The only thing that stands out to me is your use of a silent "catch-all" try block:

try:
    retry = browser.find_element_by_link_text('Try again')

except: # Big problem here
    continue

else:
    retry.click()

You're catching every exception, and simply ignoring them. In this particular case the ramifications aren't huge. Say in the future though you add a second function to do some processing and decide to put it in the try (for whatever reason). Something like:

try:
    retry = browser.find_element_by_link_text('Try again')
    do_something_with_retry(retry) # This throws. Would you ever know that though?

except:
    continue

else:
    retry.click()

And lets say that do_something_with_retry is improperly tested, or some unforeseen circumstance comes up, and suddenly do_something_with_retry starts throwing exceptions. Would you ever even know that there was an exception thrown? How would you debug your code failing in that case? It would be much better to be specific about what you need to catch, and deal with that only. As you can see in the API documentation, find_element_by_link_text is documented to throw a NoSuchElementException if something fails. Catch that instead, so irrelevant errors aren't silently ignored as well:

try:
    retry = browser.find_element_by_link_text('Try again')

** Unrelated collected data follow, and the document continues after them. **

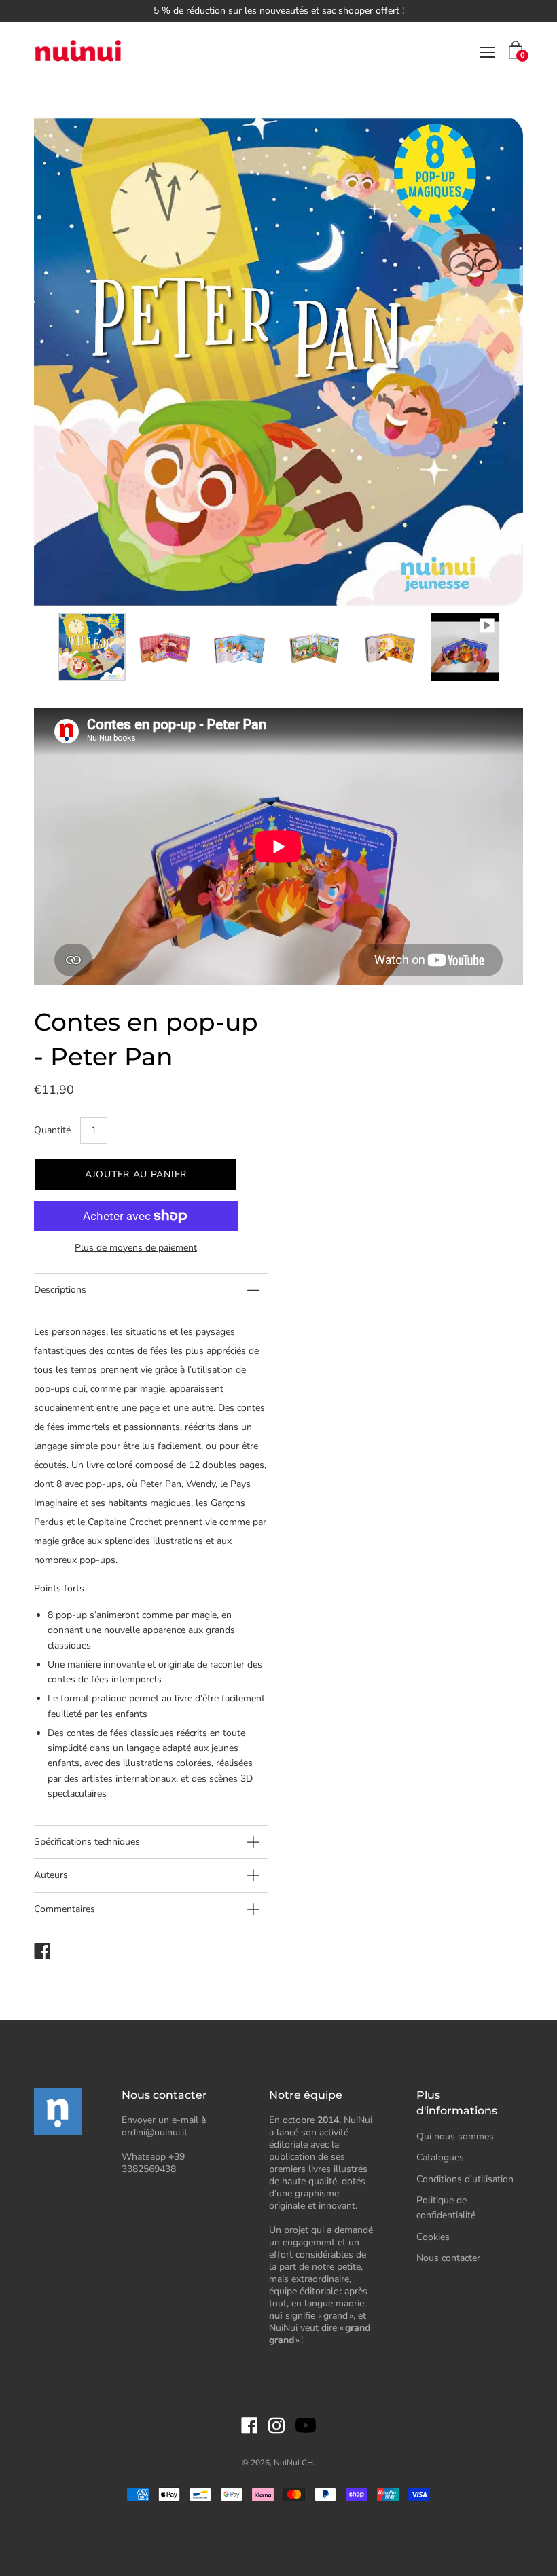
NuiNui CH (293, 2462)
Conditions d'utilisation (465, 2179)
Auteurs (51, 1875)
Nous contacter (448, 2257)
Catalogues (440, 2157)
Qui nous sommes (455, 2136)
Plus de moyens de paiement (136, 1247)
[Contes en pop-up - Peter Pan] (92, 647)
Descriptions (60, 1289)
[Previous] (68, 361)
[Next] (489, 361)
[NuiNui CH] (78, 52)
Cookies (433, 2236)
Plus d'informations (456, 2102)
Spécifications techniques (87, 1841)
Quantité (52, 1130)
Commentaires (64, 1908)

except NoSuchElementException as e: # Be specific!
    continue

else:
    retry.click()

Now anything other than a NoSuchElementException will cause your program to crash. This is a good thing though. You don't want fundamentally broken code to run.

Don't make your code vulnerable to silly mistakes that may happen in the future. Silly mistakes happen (like improperly tested functions). It's best that they fail catastrophically so they can be detected and fixed.

Of course though, the better option to handling the addition of do_something_with_retry would be, if possible, to just not group it in the try in the first place. Again though, mistakes happen.


As for

Currently it takes alot of tries to get a high score for the bot. Can the logic be improved?

That involves writing up an AI to play the game, and is no small feat. That would be beyond the scope of a Code Review unfortunately.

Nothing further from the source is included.